Sotto il profilo strettamente civilistico il contratto di sponsorizzazione, al pari di ogni altro contratto di pubblicità, è un contratto atipico, in quanto esso non trova un’espressa disciplina nella legge. Ne consegue che alla sponsorizzazione si applica la disciplina generale del contratto (articoli 1321-1469 del Codice Civile).

Per la stipula del contratto di sponsorizzazione non è richiesto l’utilizzo di una forma particolare, tuttavia è opportuno (soprattutto per importi più consistenti) che lo stesso venga formalizzato mediante scrittura privata, di regola non autenticata. La forma scritta, infatti, garantisce non solo maggiore chiarezza nei rapporti tra le parti, ma appare opportuna ai fini probatori anche per quanto attiene ai profili fiscali.

### Materiale fornito
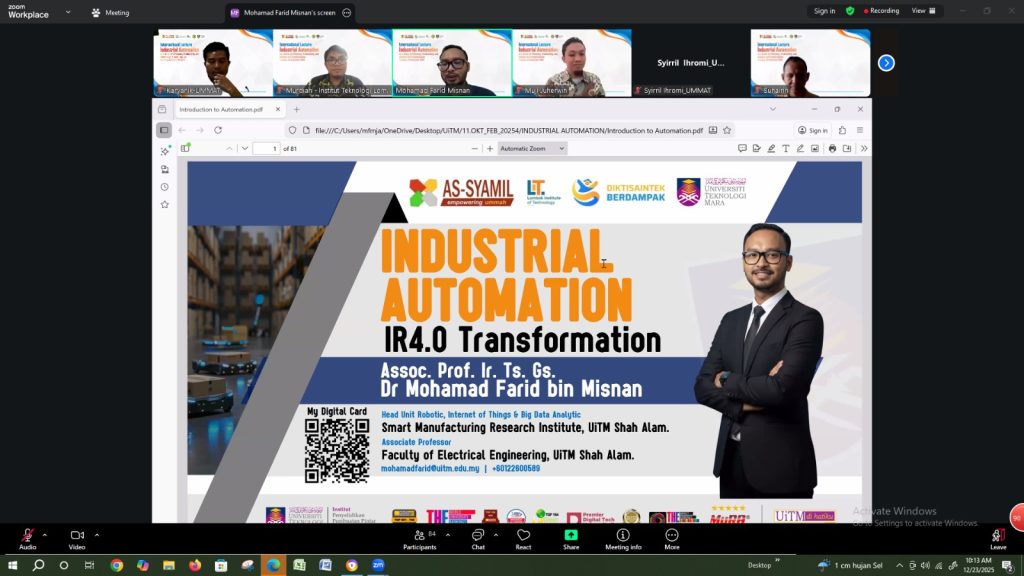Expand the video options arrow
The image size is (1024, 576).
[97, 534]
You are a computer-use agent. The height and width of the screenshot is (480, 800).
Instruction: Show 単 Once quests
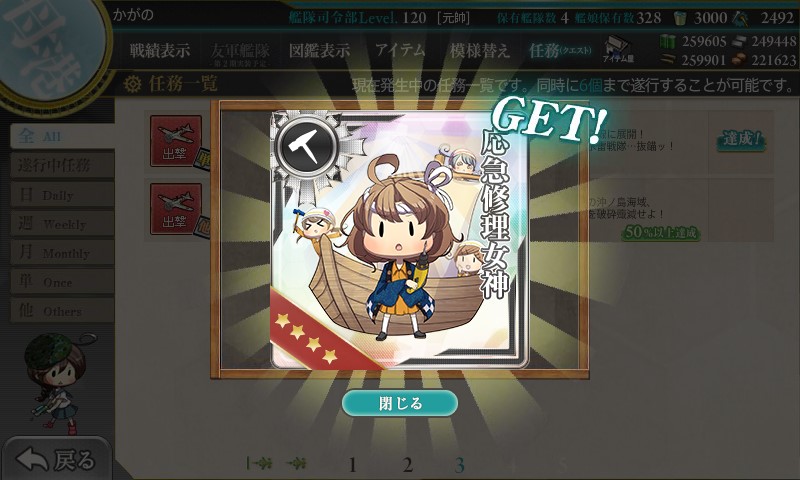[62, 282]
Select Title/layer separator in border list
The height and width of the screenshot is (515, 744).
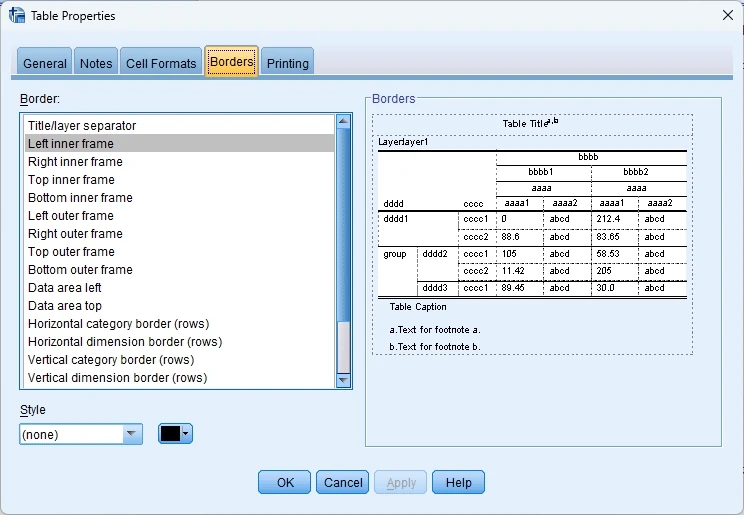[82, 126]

* * *

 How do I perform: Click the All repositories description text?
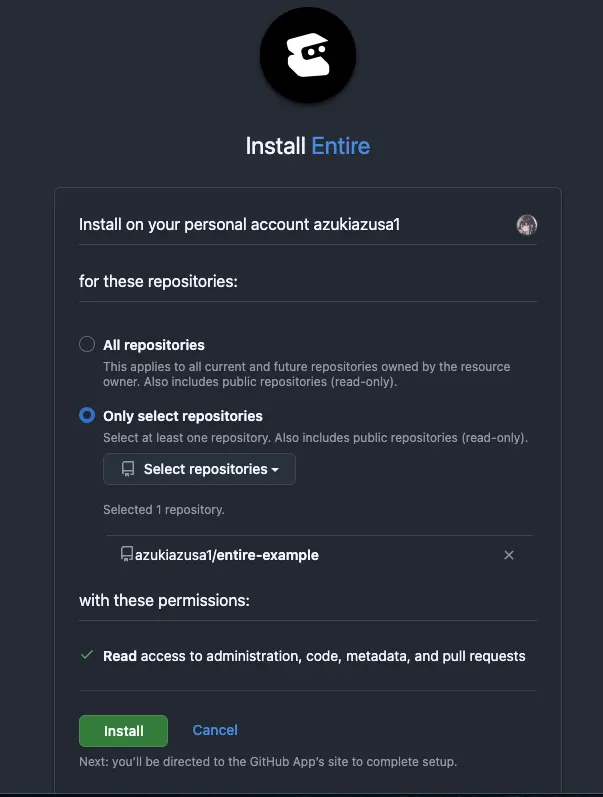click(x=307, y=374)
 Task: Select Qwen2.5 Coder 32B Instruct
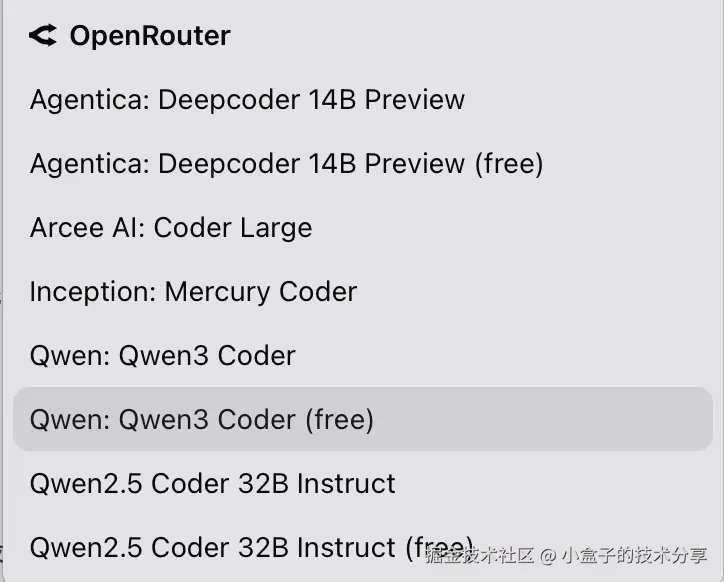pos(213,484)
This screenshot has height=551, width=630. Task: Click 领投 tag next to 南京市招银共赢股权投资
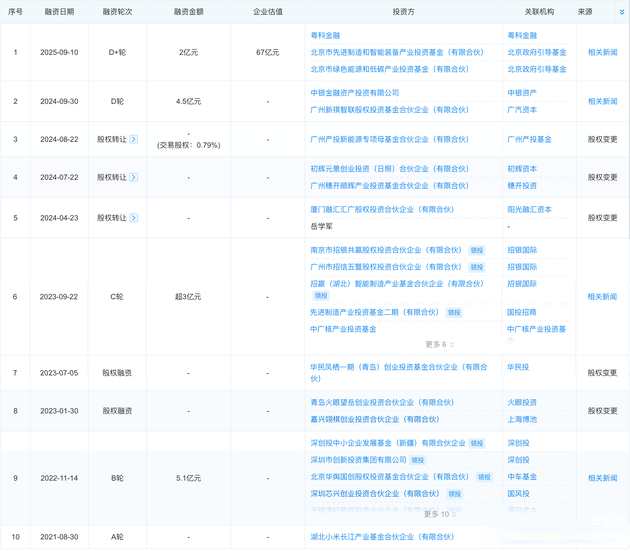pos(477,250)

### Compiti assegnati
a) Secondo il testo sulla sponsorizzazione, quale disciplina si applica a questo contratto?
b) Ricopia dal testo sulla sponsorizzazione il passo che inizia con "Sotto il profilo" e prosegue fino a "ai profili fiscali.".

### Risultati dell'esercizio
a) La disciplina generale del contratto (articoli 1321-1469 del Codice Civile).

b)
Sotto il profilo strettamente civilistico il contratto di sponsorizzazione, al pari di ogni altro contratto di pubblicità, è un contratto atipico, in quanto esso non trova un’espressa disciplina nella legge. Ne consegue che alla sponsorizzazione si applica la disciplina generale del contratto (articoli 1321-1469 del Codice Civile).

Per la stipula del contratto di sponsorizzazione non è richiesto l’utilizzo di una forma particolare, tuttavia è opportuno (soprattutto per importi più consistenti) che lo stesso venga formalizzato mediante scrittura privata, di regola non autenticata. La forma scritta, infatti, garantisce non solo maggiore chiarezza nei rapporti tra le parti, ma appare opportuna ai fini probatori anche per quanto attiene ai profili fiscali.